The French Scholar's Forbidden Discovery
Eugenie Merieau has done what no Thai scholar dared: she stripped naked Thailand's lese-majeste law and exposed its authoritarian anatomy. Her forensic dissection of Section 112 reveals not legal protection but political weaponization dressed in sacred robes. While Thai academics whisper in corners, terrified of their own research subject, this French scholar has blown apart the myth of royal law as cultural preservation. But Merieau's breakthrough illuminates something far more sinister than Thailand's peculiar monarchical paranoia. Her analysis unwittingly exposes the blueprint for what might be called "divine authoritarianism" – a sophisticated system that transforms political dissent into spiritual crime. And nowhere is this blueprint more perfectly replicated than in India's Hindutva machinery, where blasphemy laws and cultural nationalism create an almost identical apparatus for criminalizing opposition.

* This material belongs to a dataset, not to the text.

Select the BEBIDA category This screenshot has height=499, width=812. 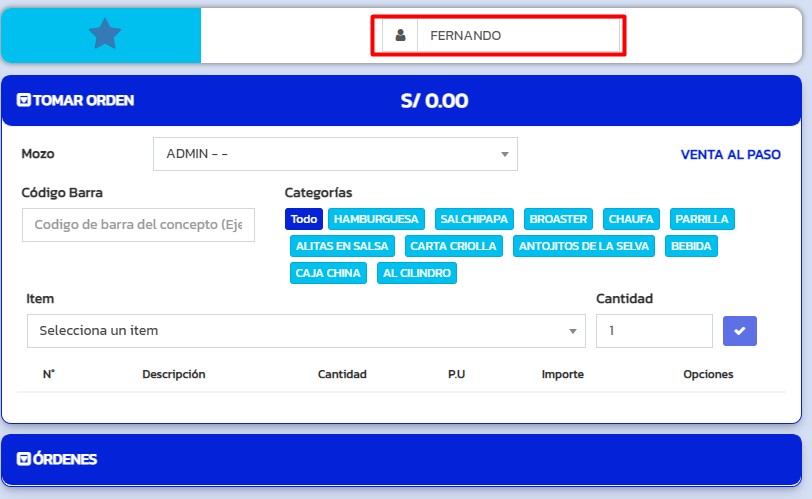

When God Becomes Government
The philosophical architecture of both systems rests on a brilliant perversion of Carl Schmitt's political theology. Schmitt argued that the sovereign decides on the exception, but Thailand and India have gone further: their sovereigns decide on the sacred itself. The Thai monarchy doesn't just rule; it embodies cosmic order through centuries of Brahmanical legitimation fused with Buddhist cosmology, creating the "devaraja" tradition where questioning the king means challenging the universe's fundamental structure. India's Hindutva ideology operates through parallel machinery, positioning Hindu nationalism not as political preference but as civilizational dharma, where criticism becomes cosmic treason. Both have solved modernity's legitimacy crisis by making their authority appear divinely ordained rather than humanly constructed, metaphysically necessary rather than politically contingent.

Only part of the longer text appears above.